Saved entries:
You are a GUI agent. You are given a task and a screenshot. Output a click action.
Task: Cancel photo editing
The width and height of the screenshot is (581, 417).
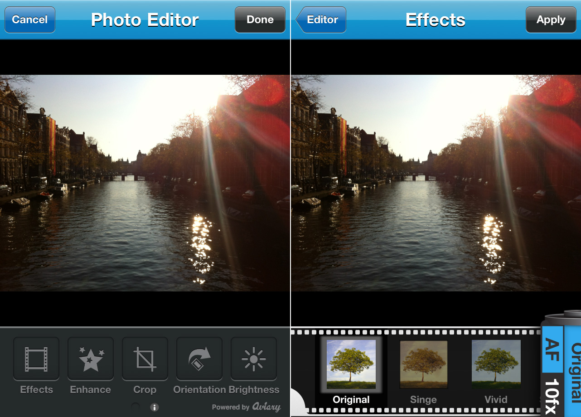30,20
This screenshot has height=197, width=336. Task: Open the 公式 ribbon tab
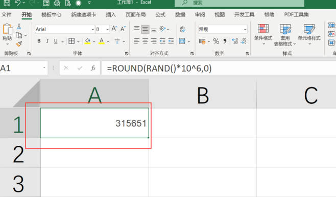160,15
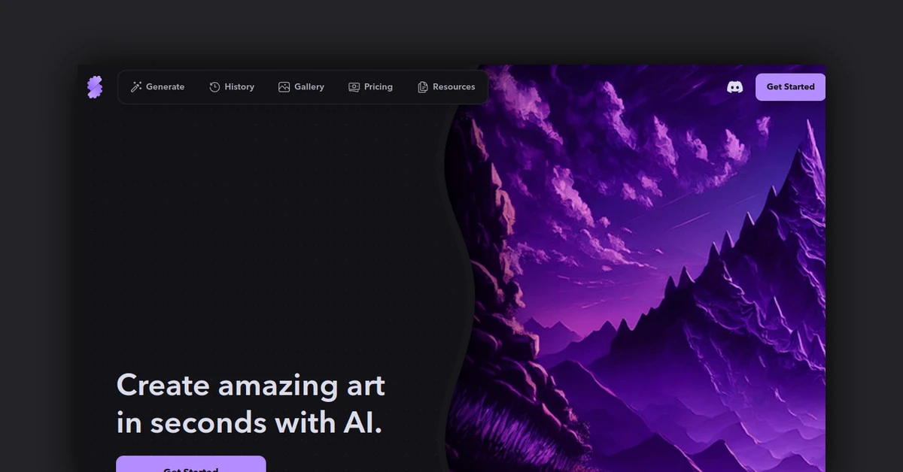903x472 pixels.
Task: Click the clock icon beside History
Action: (x=214, y=87)
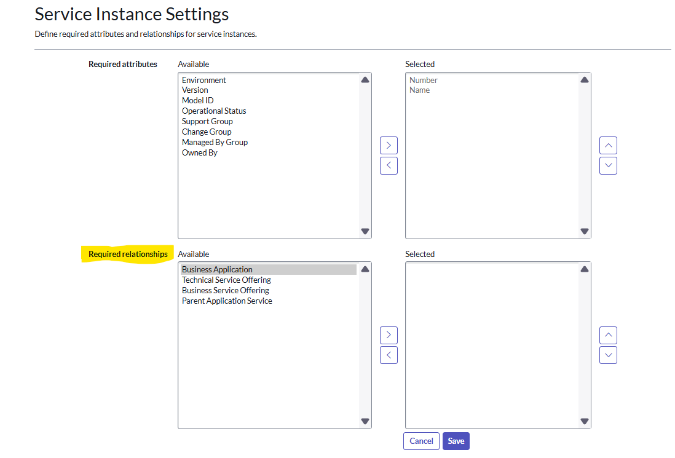Select Environment in available attributes

tap(203, 80)
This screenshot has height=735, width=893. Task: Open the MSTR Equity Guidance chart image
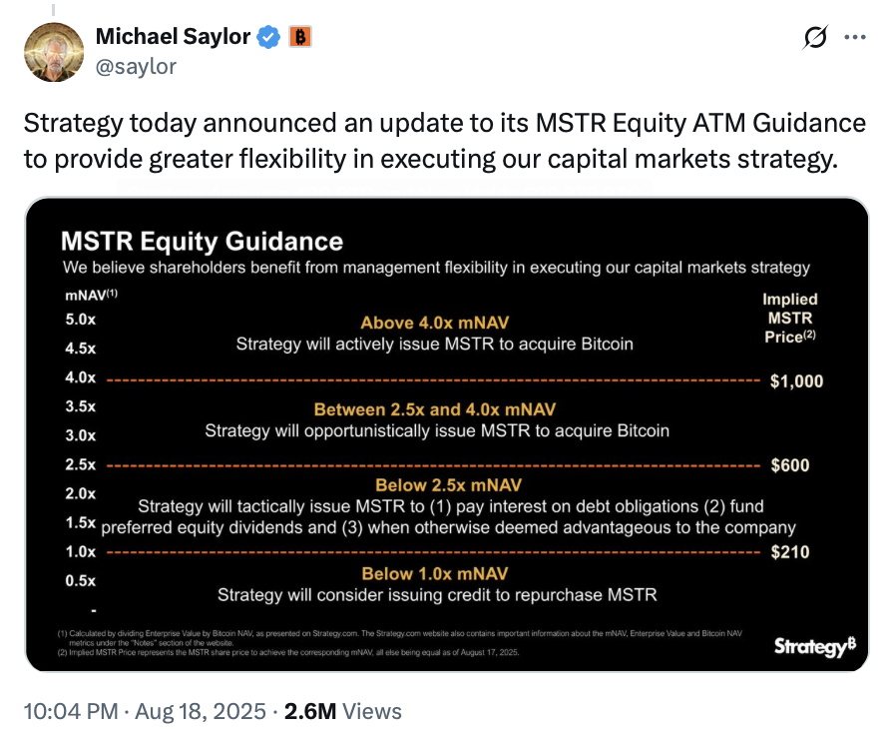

▶ _PROBLEM STATEMENT_: Turn each line of the material above into a row of a Markdown table with two columns, No. and Text, numbering the rows and skipping blank lines. Leave the pictures out of the answer.

▶ _ANSWER BELOW_:
| No. | Text |
|---|---|
| 1 | You are a GUI agent. You are given a task and a screenshot. Output a click action. |
| 2 | Task: Cancel photo editing |
| 3 | The width and height of the screenshot is (581, 417). |
| 4 | 30,20 |
| 5 | This screenshot has height=197, width=336. Task: Open the 公式 ribbon tab |
| 6 | 160,15 |
| 7 | 903x472 pixels. |
| 8 | Task: Click the clock icon beside History |
| 9 | Action: (x=214, y=87) |
| 10 | Select Environment in available attributes |
| 11 | tap(203, 80) |
| 12 | This screenshot has height=735, width=893. Task: Open the MSTR Equity Guidance chart image |